The results of the Reuters Corporate Survey offer a sobering mid-term report card on "Abenomics" as the focus shifts from early kudos for fiscal and monetary stimulus to worries about deregulation and efforts to tackle Japan's enormous public debt.

Abe has promised a decision on whether to move ahead with the proposed sales tax hike after a series of government hearings set to begin next week with economists and business leaders such as Toyota Motor Corp's (7203.T) President Akio Toyoda.

The success of Abe's policies will hinge on whether Japan Inc can be convinced to hire more workers, lift salaries and invest more in their operations to move the economy towards sustainable growth and the 2 percent inflation targeted by the central bank. But the Reuters survey conducted between August 2 and August 19 shows more caution than optimism among businesses.

Two-thirds of the 271 senior executives who responded to questions on the sales tax said that the planned hike to 8 percent from 5 percent next April would be negative for business.

When Japan last lifted the sales tax, to 5 percent from 3 percent in 1997, consumer spending soared in advance of the hike and then tumbled when it took effect. That was followed by a recession that pushed the economy deeper into deflation.

Just under a third said they were unsure if they could pass on the increased cost to customers. Another 28 percent said they did not expect to be able to pass on the entire additional cost of the sales tax hike.

Pain is set to felt most by the sectors that rely most heavily on domestic demand. Nearly 90 percent of retailers and all food makers responding to the poll, conducted for Reuters by Nikkei Research, said they expected to take a hit in their earnings from the sales tax hike.

"When you consider pricing policies as well as the consumer mindset, it's difficult to simply lift selling prices," said one respondent at a retailer that expects a somewhat negative impact on results from the sales tax rise.

Highlighting the added impetus for cost-cutting as the tax hike looms, companies sounded a cautious note on jobs.

They want to see Abe take the controversial step of making it easier for companies to fire workers - and hire new staff without an implicit guarantee of career-long employment. It was by a wide margin the number one choice of half the respondents among seven proposed labor market reforms.

Nearly two-thirds of companies said they planned to hire about the same number of workers in the 2014 hiring season as they did this year.
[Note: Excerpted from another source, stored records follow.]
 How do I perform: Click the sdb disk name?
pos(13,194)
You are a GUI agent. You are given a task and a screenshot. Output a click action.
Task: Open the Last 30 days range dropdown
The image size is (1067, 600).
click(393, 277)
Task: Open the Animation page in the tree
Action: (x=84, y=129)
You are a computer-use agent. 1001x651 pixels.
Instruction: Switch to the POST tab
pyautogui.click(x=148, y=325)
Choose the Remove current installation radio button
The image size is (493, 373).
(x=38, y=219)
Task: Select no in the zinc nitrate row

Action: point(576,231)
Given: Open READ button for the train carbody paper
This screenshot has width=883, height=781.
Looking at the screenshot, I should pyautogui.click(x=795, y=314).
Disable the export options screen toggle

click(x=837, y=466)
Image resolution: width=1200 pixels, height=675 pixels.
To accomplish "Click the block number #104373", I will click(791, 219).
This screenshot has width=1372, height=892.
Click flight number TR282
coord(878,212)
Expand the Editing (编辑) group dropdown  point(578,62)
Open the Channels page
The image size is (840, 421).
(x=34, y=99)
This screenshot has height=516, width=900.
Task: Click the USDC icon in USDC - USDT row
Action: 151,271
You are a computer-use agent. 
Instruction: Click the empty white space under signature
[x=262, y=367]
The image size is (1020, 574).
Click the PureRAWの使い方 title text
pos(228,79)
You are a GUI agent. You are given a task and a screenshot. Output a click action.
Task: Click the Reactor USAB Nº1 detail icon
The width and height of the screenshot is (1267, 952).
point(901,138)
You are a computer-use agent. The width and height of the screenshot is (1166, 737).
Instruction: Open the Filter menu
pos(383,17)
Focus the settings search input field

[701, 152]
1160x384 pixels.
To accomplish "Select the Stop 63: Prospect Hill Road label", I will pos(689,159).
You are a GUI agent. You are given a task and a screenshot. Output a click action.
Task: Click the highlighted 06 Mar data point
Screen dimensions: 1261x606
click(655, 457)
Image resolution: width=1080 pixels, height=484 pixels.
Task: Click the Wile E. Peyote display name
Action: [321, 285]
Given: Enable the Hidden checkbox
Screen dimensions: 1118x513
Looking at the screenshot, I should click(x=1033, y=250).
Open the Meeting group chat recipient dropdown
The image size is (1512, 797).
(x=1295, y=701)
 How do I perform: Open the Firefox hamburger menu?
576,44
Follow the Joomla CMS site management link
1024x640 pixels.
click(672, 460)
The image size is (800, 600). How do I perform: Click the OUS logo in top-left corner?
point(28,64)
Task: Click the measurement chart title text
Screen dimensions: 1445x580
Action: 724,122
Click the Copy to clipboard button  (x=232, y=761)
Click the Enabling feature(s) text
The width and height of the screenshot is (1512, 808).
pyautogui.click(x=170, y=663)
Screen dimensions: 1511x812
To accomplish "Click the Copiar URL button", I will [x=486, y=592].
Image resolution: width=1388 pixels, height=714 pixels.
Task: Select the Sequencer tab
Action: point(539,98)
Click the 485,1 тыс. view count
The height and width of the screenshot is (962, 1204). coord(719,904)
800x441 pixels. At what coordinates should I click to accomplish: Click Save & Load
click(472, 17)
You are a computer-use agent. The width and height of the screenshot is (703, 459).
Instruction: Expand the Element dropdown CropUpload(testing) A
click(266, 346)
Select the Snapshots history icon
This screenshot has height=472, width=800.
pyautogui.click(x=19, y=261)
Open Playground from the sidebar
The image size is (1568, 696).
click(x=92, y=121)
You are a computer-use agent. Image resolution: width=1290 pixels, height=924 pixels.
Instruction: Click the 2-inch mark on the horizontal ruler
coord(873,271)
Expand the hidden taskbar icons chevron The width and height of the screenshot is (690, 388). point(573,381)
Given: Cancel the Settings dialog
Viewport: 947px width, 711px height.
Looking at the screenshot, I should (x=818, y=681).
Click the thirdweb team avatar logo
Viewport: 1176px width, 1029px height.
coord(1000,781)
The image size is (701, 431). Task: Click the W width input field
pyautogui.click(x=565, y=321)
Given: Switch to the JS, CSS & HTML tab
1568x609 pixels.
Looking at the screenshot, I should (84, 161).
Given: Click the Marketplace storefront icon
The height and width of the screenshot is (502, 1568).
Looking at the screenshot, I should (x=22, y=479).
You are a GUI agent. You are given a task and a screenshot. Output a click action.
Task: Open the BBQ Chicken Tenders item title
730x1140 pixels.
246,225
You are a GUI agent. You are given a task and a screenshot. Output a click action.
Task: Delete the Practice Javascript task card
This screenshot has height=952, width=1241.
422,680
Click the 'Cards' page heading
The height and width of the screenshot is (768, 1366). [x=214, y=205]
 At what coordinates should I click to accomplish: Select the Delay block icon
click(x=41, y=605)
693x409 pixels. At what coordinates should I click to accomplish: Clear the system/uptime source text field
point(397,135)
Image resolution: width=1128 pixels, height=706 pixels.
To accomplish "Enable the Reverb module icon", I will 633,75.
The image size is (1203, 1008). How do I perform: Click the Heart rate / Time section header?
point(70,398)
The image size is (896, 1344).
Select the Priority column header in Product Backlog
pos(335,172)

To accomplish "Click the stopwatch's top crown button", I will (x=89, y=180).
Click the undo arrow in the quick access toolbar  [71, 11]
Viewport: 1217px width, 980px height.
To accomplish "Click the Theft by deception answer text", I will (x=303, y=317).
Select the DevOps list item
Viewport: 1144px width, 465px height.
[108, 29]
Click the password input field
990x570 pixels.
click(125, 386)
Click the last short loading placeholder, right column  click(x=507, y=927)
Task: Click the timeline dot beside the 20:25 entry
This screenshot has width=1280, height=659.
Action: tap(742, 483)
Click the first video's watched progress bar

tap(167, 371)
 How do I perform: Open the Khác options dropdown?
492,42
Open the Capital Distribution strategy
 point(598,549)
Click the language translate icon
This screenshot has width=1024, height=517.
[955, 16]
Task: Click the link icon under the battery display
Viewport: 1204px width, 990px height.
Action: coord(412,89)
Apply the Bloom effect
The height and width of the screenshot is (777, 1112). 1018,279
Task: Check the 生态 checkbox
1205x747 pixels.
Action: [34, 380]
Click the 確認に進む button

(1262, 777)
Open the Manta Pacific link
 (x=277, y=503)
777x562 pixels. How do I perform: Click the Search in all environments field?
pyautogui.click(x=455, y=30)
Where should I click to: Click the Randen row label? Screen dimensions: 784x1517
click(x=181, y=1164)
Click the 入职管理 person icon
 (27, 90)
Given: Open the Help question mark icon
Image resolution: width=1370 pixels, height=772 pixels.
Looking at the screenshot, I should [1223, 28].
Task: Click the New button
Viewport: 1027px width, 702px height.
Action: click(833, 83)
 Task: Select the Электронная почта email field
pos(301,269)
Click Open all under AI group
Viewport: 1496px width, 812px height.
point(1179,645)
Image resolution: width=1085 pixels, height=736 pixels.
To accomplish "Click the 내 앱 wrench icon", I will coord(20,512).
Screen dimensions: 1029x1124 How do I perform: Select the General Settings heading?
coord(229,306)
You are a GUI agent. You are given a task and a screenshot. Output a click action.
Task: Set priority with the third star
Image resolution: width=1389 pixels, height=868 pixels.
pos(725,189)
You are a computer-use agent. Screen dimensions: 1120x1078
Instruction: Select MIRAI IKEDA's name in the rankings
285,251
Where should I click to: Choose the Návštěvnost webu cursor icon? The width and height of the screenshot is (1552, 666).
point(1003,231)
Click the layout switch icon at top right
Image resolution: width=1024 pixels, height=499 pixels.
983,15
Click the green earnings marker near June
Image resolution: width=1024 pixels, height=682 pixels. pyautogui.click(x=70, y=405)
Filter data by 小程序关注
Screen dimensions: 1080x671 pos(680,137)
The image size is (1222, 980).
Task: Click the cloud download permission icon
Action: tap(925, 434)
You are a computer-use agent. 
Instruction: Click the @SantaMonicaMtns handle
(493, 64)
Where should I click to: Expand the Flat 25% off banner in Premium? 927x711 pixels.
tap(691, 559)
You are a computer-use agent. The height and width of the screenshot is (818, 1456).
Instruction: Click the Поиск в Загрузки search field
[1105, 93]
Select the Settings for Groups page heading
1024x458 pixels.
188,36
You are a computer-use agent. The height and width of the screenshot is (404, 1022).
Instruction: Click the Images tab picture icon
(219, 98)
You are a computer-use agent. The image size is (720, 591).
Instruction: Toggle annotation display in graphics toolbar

Among the remaining third, those planning reductions outnumbered those planning increases.

"If salaries don't rise, but prices do, there is the potential for stagflation, and that is what the questionnaire is saying to me," said Hideki Matsumura, a senior economist at the Japan Research Institute who reviewed the survey results.

Under the easy monetary and fiscal policies of Abenomics, Japan achieved the fastest growth among developed economies in the first half of the year and its stock market has surged over 50 percent over the past nine months.

The corporate poll was taken alongside the monthly Reuters Tankan survey, which showed on Thursday that Japanese manufacturers' optimism improved to the highest level in three years as a weak yen boosted earnings for exporters of textiles, chemicals and steel.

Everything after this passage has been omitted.